Corin Braga
L’imaginaire religieux
Avant le désenchantement moderne du monde et l’imposition de la perspective positiviste et athée, les sociétés humaines ont perçu pendant des millénaires l’univers dans les termes d’une explication religieuse. Beaucoup continuent de le faire encore aujourd’hui et on a argumenté que les athéismes et les scientismes actuels ne sont que des formes déguisées et détournées de comportements religieux. A partir des croyances du néolithique et du chamanisme des chasseurs et des pasteurs jusqu’aux religions polythéistes de l’antiquité et aux monothéismes du Livre, l’histoire mondiale offre un panorama éblouissant de visions religieuses, avec des dynamiques imprévisibles et révélatrices, d’une complexité inextricable. Le relativisme postmoderne nous a appris que nous ne pouvons plus nous permettre de juger ces visions comme illusoires et pernicieuses, comme des formes inférieures et méprisables de cognition. Par contre, en tant que systèmes explicatifs du monde, elles s’avèrent être des complexes cognitifs complets et autosuffisants. Elles sont des modèles alternatifs qui constituent un réservoir inégalable de solutions au moment où d’autres modèles, dominants à un moment ou autre, entrent en impasse. Si l’on veut conserver non seulement la richesse des diverses cultures, mais aussi notre disponibilité de changer de point de vue, si nécessaire dans le contexte actuel de la globalisation, il faut savoir utiliser l’histoire des religions, l’anthropologie et l’ethnologie comme des instruments de pensée.

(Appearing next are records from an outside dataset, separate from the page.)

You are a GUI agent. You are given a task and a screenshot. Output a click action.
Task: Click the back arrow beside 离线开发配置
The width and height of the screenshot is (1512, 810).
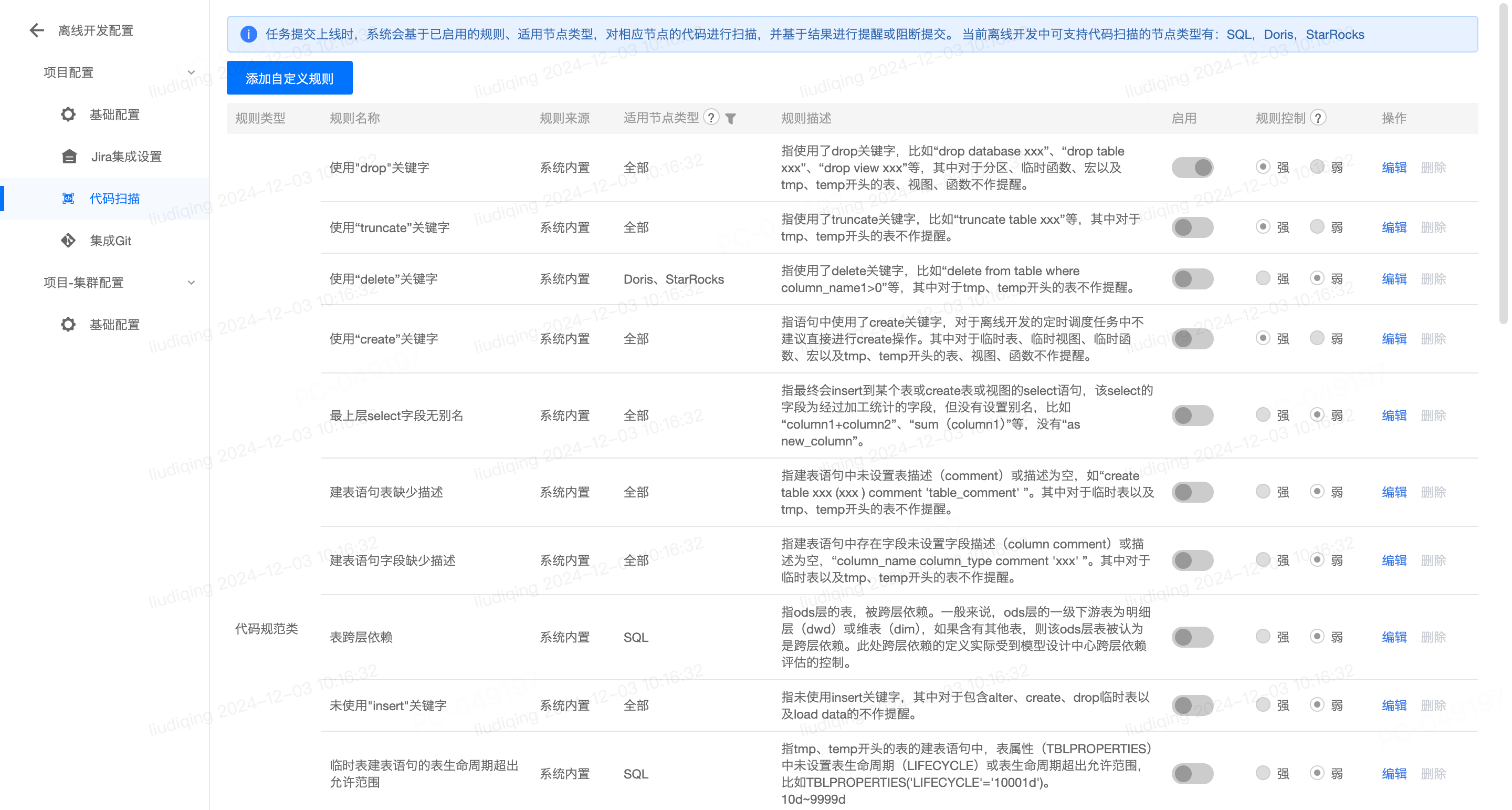(36, 30)
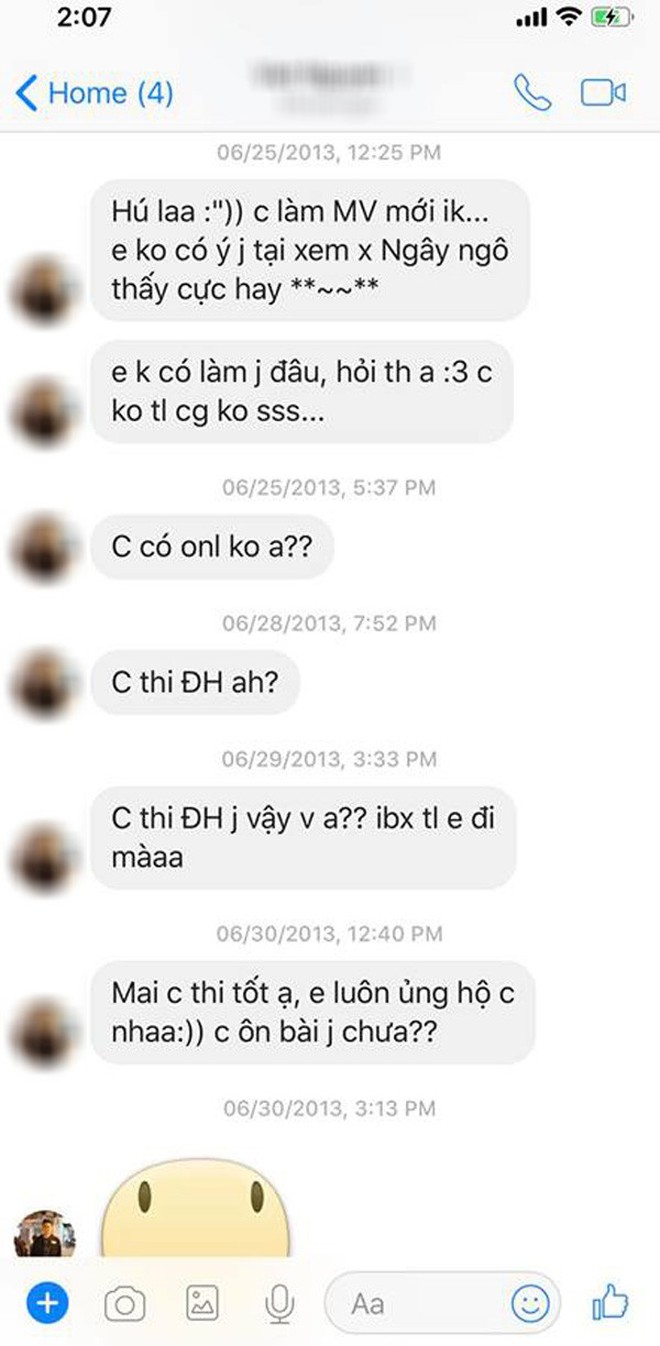This screenshot has height=1346, width=660.
Task: Start a voice call with phone icon
Action: (x=532, y=93)
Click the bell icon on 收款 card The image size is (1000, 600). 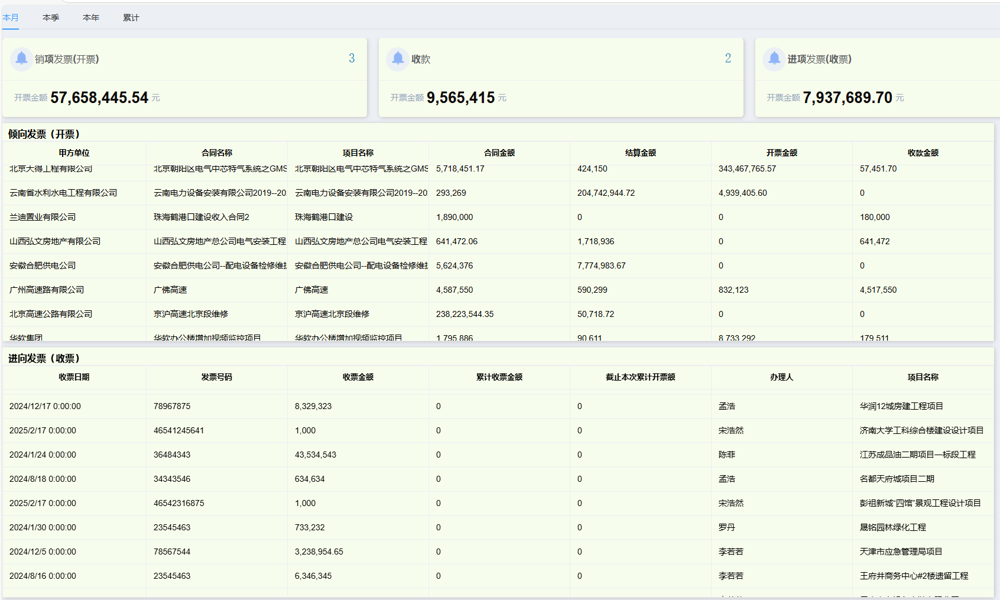point(398,59)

Dans l’immense champ des domaines confédérés des recherches sur l’imaginaire, l’imaginaire religieux détient une position privilégiée. Mise au point par des savants comme Henry Corbin, Mircea Eliade ou Gilbert Durand, l’analyse des constellations de mythes et de symboles du « homo religiosus » dispose d’un riche jeu de méthodes et herméneutiques, dont la mythanalyse, la mythocritique et la mythodologie. Les recherches sur la fantaisie religieuse offrent une nouvelle perspective à la science de la religion (la « Religionswissenschaft »), offrant au chercheur une position « télescopée » et une saisie nouvelle de son domaine. Elles permettent une analyse phénoménologique des rituels et croyances religieuses, en tant que phénomènes de l’imaginaire humain, sans impliquer le difficile problème de trancher sur la réalité métaphysique et ontologique des figures surnaturelles qui apparaissent dans ces croyances.
En Roumanie, après 1989, les études religieuses ont pris un extraordinaire essor. Il s’est formé maintenant une nouvelle génération de jeunes chercheurs, avec des études dans les plus prestigieuses universités occidentales, qui ont appris les langues grecque et hébraïque, copte et arabe, hindou et tibétaine, etc., et qui sont intégrés dans des groupes internationaux de recherches sur les manuscrits antiques et les religions du monde. Bien que cette réintégration de l’intelligentsia roumaine dans le circuit international se manifeste dans tous les domaines, la phalange la plus compacte, cohérente et visible paraît être celle des historiens des religions.
Le prestige de la Religionswissenschaft parmi les jeunes érudits roumains a plusieurs explications. Comme facteur de fond on peut penser à un « retour général du refoulé », après quarante-cinq ans de dictature communiste et d’athéisme forcé. Une autre explication serait l’héritage folklorique beaucoup plus massif dans cette zone « latérale » de l’Europe que dans les autres parties du continent et donc une sensibilité plus fraîche envers les phénomènes religieux. Enfin, et non en dernier lieu, les fantasmes professionnels des jeunes chercheurs sont souvent dominés par l’ascendant et l’auréole de savants comme Mircea Eliade et Ioan Petru Couliano. Ces figures tutélaires se sont constituées, pendant la dictature, en modèles de réussite académique et intellectuelle. On pourrait dire que Mircea Eliade a créé un empire – l’histoire des religions –, et que le trône, laissé vacant par la mort tragique de Ioan Petru Couliano, invite à une émulation de succession. Ce volume des Cahiers de l’Echinox se propose d’offrir sinon un panorama, au moins une image rapide des préoccupations de la nouvelle génération de chercheurs roumains dans l’histoire des religions.